• **EXERCISE DETAILS**
Repeat only the lines between the one with "Click the Delgado, Iverna employee name" and the end of the material below, both ends included. Omit any picture.

=-=-=

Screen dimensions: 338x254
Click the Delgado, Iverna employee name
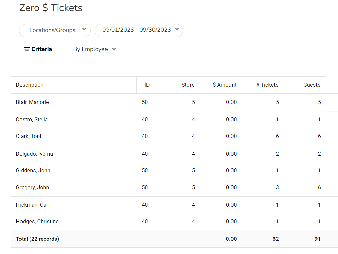34,154
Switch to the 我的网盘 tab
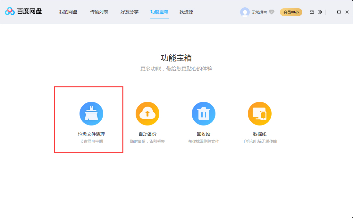The image size is (353, 218). point(68,12)
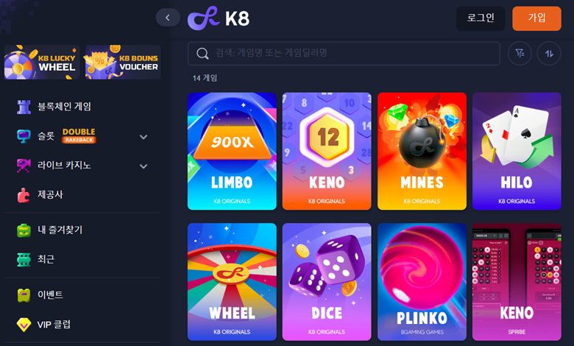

=-=-=

• **WRITTEN SOLUTION**
Click the Delgado, Iverna employee name
34,154
Switch to the 我的网盘 tab
The image size is (353, 218). point(68,12)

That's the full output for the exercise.